**TEXT PASSAGE:**

***

One tool often applied in executive boardroom is the “Ansoff matrix”, developed by Prof Igor Ansoff and first published in the Harvard Business Review in 1957. A typical modern template for this is below:

Ansoff_Matrix

The idea is to focus on 2 core aspects of the proposed investment – the end product, and the market in which the company will be operating. The matrix starts from the position where a current product is selling in a current market, and then helps the executive to consider whether it is possible to either:

1. Sell the same product in a new market or

2. Sell new products into the same current market

It also highlights the benefits of moving incrementally, rather than trying to move directly into new markets with new products.

The key element of Ansoff’s insight, now over 40 years old, is to make one think hard and long about market needs, and how the company might create competitive advantage in meeting these with new or current products. For example, if one is selling detergents, could one also try to sell razors in the same markets? Creative thinking about how to de-risk this move was then partly responsible for Procter & Gamble’s decision to buy Gillette in 2005.

Equally, companies can use the insights provided by the matrix to develop a mix of defensive and expansive strategies. Both Pfizer and Wyeth, for example, are currently facing the loss of major sales from drugs coming off patent (Lipitor and Effexor XR). The decision to merge the companies allows them to cut costs, and thereby reinforce their position in the current product/market box (defensive). It also allows them (a) to build a strong biopharmaceuticals business by utilising each other’s channels to market, thereby taking current products into new markets and (b) to use their combined position in small/large molecules to develop new products for current markets (expansive).

Next month, we will look more closely at how chemical companies might apply Ansoff’s insights to likely market conditions in the 2010s. For a preview you may want to check out the Paul’s blog on Reliance Industries most recent bid for the chemical giant Lyondell-Basell. Stay tuned and happy year-end holidays!

This business insight is brought to you by Paul Hodges, Chairman of International eChem and renowned ICIS Chemicals and the Economy blogger, and Samuel Toba of the American Chemical Society. We welcome your comments. Let us know if you find this information useful, or if you have a topic you would like us to discuss. Please write to us at imp [at] acs [dot] org.

Disclaimer: The views expressed above are solely of Paul Hodges and Samuel Toba and do not reflect the views or policies of The Distillate or the American Chemical Society and its affiliates.

***

**DATASET SECTION:**
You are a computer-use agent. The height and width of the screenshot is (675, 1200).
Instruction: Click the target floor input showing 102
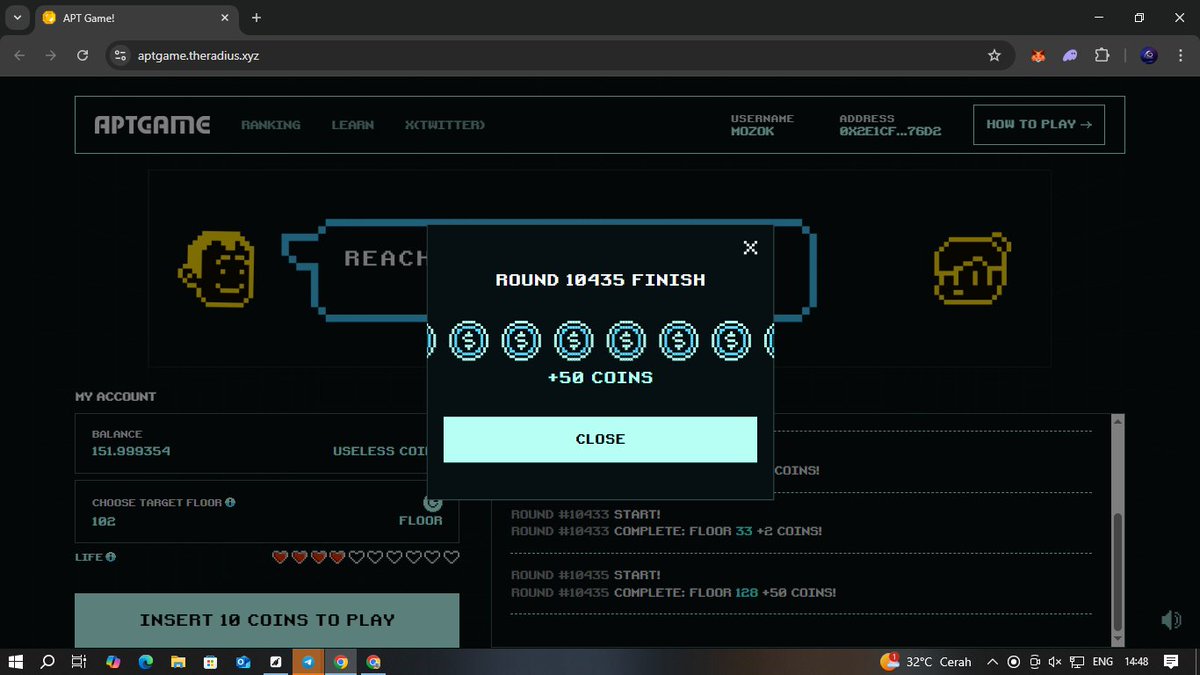click(104, 521)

***

**REQUIRED WORK:**
A – Rewrite the paragraph of the Ansoff matrix piece that begins "Equally, companies can use the insights" as a short bulleted list, keeping its main facts.
B – From the Ansoff matrix piece, list every company named as a party to an acquisition, merger or bid.
C – Using the Ansoff matrix piece, answer each question briefly:
(i) In which publication and year was the Ansoff matrix first published?
(ii) In what year did Procter & Gamble decide to buy Gillette?
(iii) Which two drugs are named as coming off patent for Pfizer and Wyeth?

**OUTPUTS BY TASK:**
A –
- Companies can use the matrix to build a mix of defensive and expansive strategies.
- Example: Pfizer and Wyeth both face major sales losses as drugs come off patent (Lipitor and Effexor XR).
- Defensive: merging lets them cut costs and strengthen their position in the current product/market box.
- Expansive (a): they can build a strong biopharmaceuticals business by using each other's channels to market, taking current products into new markets.
- Expansive (b): they can use their combined position in small/large molecules to develop new products for current markets.

B –
- Procter & Gamble
- Gillette
- Pfizer
- Wyeth
- Reliance Industries
- Lyondell-Basell

C –
(i) The Harvard Business Review, in 1957.
(ii) 2005.
(iii) Lipitor and Effexor XR.